Vlans/New PFSense install replacing cisco ASA

sysc

Ok, so this might be a stupid question and I apologize in advance if it is… I feel like I have searched pretty hard before asking. Anyways here is our situation, we would like to replace our cisco ASA with a pfsense box. We installed 1.2.3 with no issues except when trying to get multiple vlans/subnets to communicate outside of our network(to the inet) VLAN1 works fine, anything outside of that thought will not work. I have tried multiple things/suggestions I found on this site and nothing seemed to work. Does anyone have any pointers or documentation I can find?

VLAN 172.16.0.0 can get outside out network
VLAN 250 172.25.0.0/22 - can't
VLAN 251 172.22.0.0/22 - can't

and so on..

wallabybob

VLAN 172.16.0.0 can get outside out network

This is you LAN interface?

VLAN 250 172.25.0.0/22 - can't

This is a OPTx interface?

VLAN 251 172.22.0.0/22 - can't

This is also an OPTx interface?

If I recall correctly, by default pSense allows traffic on the LAN interface to the internet but blocks traffic on other interfaces. It doesn't know what rules you want to apply to other interfaces. Do you want OPT1 systems to be able to talk with LAN systems? Tell pfSense that. Do you want OPT1 systems to talk to the internet? Tell pfSense that.

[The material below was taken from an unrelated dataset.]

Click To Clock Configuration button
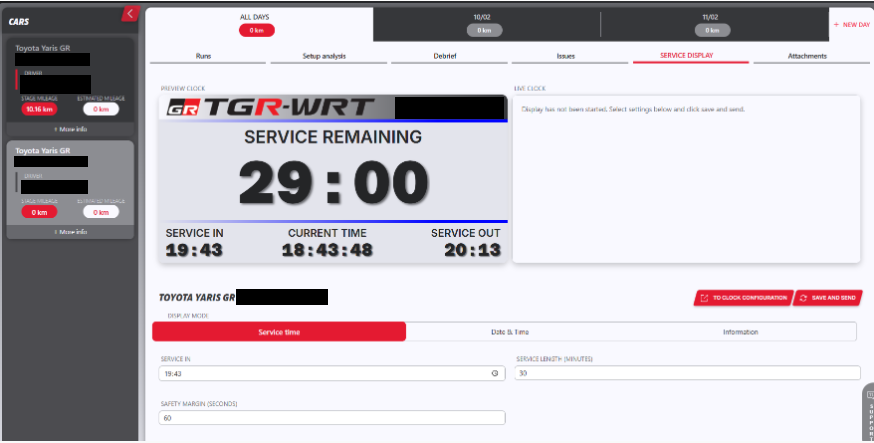tap(742, 298)
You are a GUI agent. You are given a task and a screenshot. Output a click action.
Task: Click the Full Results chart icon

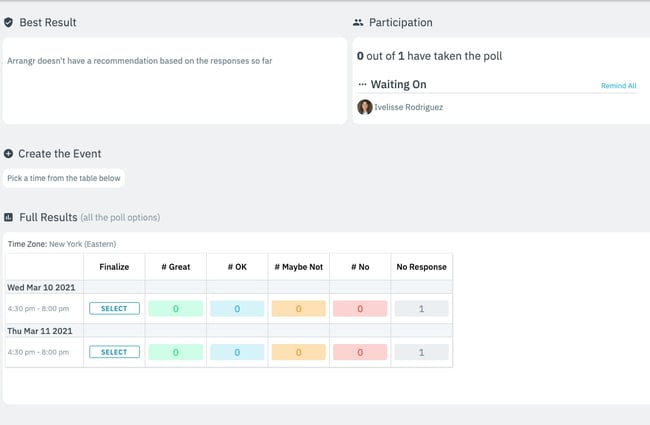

It might help to think of pfSense as a firewall not a router. So once you get past a basic LAN and WAN configuration you have to tell pfSense what communication across subnets you want to allow.

sysc

wallybob, thanks for the reply.

That's kind of what we thought, yes 172.6.* is the lan interface, we do want them be able to communicate across subnets and to the inet. For each interface including opt1 we basically told it to allow any from any to any the same as the default rule for LAN is set to. I'm missing or something wrong at some level though.

Cry Havok

Do the hosts on the VLANs have the right default gateway (that is, the IP assigned to that VLAN on pfSense)?

sysc

Well, after many hours we got everything up and running. Just took lots of trial and error, thank goodness for xmas break… :)

wallabybob

What do you think was the key to your breakthrough?

sysc

Well, port that pfsense was plugged into need to be in trunk mode. From there it was a matter of taking it step by step. Initially we couldnt get any subnet to communicate with the pfsense box. We had to actually add the subnets to the lan interface. Once we could get vlans to communicate with pfsense it was just a matter of figuring out NAT.

NOTE: Automatic NAT does not work/would not work in our situation. Has to manually do it.
        1:1 NAT also would not work had to stick with NAT port forwarding.

Things are good now, internally geting out we have noticed a 50% increase in speeds.